Soybean FLbR is a flavoprotein with flavin adenine dinucleotide (FAD) as the prosthetic group and consists of two identical subunits, each having a molecular mass of 54 kDa. The K_{m} and K_{cat} values of soybean FLbR for soybean Lb^{3+} reduction are 9.2 μM and 6.2 s^{−1}, respectively (K_{cat}/K_{m} = 674 M^{−1} s^{−1}). The amino acid sequence of soybean FLbR is highly related to that of the flavin-nucleotide disulfide oxidoreductases, especially dihydrolipoamide dehydrogenase (DLDH) (EC 1.8.1.4) of the pyruvate dehydrogenase complex. The amino acid sequence of soybean FLbR contains a 30-residue signal peptide for translocation into the mitochondria as well as conserved regions for the FAD-binding site, NAD(P)H-binding site and disulfide active site characteristic of pea DLDH and other enzymes in the family of the pyridine nucleotide-disulfide oxidoreductases.
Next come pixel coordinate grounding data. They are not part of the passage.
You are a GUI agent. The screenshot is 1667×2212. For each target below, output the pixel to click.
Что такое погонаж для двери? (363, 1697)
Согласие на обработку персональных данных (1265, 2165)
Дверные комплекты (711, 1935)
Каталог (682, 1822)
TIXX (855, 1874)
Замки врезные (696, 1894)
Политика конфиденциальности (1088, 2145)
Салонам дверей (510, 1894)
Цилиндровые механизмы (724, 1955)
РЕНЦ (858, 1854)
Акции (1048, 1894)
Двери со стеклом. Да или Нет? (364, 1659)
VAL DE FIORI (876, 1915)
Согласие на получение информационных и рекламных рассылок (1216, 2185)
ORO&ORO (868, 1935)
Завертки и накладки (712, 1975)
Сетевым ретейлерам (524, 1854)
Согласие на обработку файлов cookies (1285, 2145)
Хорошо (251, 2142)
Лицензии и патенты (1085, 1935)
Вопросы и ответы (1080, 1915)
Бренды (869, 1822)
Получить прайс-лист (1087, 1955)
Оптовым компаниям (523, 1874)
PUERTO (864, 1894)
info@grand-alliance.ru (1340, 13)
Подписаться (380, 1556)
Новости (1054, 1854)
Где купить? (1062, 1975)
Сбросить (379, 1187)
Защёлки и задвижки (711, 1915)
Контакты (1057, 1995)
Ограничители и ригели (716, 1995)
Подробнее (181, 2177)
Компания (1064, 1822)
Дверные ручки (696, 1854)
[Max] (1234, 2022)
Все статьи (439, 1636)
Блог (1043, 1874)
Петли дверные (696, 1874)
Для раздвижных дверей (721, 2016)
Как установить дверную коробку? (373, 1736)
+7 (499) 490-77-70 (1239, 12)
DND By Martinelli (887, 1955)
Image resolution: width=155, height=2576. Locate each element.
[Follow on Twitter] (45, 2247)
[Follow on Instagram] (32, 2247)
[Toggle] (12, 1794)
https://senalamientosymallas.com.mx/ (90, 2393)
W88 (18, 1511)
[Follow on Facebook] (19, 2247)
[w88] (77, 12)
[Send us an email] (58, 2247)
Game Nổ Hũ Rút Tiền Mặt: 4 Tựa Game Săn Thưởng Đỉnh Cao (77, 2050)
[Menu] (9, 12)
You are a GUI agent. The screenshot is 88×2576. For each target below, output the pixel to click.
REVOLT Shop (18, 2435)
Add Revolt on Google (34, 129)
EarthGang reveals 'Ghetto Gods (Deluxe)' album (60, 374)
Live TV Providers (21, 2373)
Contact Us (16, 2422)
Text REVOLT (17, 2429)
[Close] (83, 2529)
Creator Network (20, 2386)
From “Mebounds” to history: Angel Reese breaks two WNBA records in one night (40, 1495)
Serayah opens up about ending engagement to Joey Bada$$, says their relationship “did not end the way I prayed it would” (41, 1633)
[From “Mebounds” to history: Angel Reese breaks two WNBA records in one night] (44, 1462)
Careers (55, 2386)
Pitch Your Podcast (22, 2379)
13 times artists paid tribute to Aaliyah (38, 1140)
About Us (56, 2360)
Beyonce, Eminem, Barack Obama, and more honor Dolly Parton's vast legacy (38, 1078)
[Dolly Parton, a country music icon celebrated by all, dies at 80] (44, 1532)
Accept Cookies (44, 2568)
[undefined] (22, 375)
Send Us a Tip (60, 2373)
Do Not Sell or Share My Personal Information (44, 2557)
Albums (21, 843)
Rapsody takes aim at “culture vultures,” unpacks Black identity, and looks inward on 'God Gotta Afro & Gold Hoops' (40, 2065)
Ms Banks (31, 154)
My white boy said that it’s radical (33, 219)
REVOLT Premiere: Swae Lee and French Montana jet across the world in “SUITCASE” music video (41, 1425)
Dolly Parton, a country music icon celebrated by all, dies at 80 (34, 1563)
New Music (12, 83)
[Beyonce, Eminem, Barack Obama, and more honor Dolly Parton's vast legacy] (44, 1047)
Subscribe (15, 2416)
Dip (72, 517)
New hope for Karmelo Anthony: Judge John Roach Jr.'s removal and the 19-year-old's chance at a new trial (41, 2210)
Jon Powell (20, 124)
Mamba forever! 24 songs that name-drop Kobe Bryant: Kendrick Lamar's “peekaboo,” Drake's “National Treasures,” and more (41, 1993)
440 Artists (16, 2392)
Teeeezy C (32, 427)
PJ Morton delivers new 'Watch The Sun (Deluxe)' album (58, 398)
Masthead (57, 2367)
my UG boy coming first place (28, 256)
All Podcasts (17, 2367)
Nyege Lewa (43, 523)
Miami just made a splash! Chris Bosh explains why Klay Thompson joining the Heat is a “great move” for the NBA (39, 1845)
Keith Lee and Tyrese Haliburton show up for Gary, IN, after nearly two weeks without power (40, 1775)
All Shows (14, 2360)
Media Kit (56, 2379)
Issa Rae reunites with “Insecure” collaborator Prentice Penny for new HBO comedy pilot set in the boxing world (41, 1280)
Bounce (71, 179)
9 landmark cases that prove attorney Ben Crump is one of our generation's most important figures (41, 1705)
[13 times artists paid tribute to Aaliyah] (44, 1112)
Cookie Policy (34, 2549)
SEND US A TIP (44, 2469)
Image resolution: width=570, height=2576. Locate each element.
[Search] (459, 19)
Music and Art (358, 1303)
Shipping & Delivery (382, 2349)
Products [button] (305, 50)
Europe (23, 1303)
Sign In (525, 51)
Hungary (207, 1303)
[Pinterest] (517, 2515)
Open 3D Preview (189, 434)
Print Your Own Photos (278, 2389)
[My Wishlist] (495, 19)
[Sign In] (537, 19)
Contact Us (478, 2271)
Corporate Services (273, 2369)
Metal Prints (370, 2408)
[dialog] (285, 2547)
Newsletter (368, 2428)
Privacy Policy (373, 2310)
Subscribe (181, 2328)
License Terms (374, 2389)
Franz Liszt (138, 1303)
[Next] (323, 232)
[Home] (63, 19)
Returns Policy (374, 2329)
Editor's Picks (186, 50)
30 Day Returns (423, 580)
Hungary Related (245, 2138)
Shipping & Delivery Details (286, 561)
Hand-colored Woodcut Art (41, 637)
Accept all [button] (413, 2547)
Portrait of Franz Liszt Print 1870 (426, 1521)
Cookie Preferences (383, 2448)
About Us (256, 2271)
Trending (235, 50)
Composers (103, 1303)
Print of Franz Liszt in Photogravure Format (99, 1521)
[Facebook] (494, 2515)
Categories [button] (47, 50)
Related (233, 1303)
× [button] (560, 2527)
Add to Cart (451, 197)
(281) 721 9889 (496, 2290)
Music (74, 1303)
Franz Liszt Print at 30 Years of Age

The soybean genome contains at least two copies (named flbr1 and flbr2) of the flbr gene. The amino acid sequence of soybean FLbR2 has considerable homology with soybean FLbR1 and pea leaf mitochondria DLDH and contains a 30-residue mitochondrial transit peptide. FLbR sequences have also been detected and analyzed in legumes other than soybean. For example, the nucleotide sequence of a cowpea FLbR cDNA has 88 and 85% similarity with soybean FLbR and pea DLDH, respectively. The K_{m} and K_{cat} values of cowpea FLbR for cowpea Lb^{3+} reduction are 10.4 μM and 3.1 s^{−1}, respectively (K_{cat}/K_{m} = 298 M^{−1} s^{−1}).

== In other plants ==

Soybean FLbR2 reduces ferric rice Phytoglobin1.1 (Phytogb1.1^{3+}). Apparently, the soybean FLbR2-rice Phytoglobin1.1^{3+} interaction is weak. An in silico analysis predicted that soybean FLbR2 and rice Phytogb1.1^{3+} interact at the FAD-binding domain of soybean FLbR2 and the CD-loop and helix F of rice Phytogb1.1^{3+}. Therefore, FLbRs could be a generalized in vivo mechanism for the enzymatic reduction of Phytogbs^{3+}.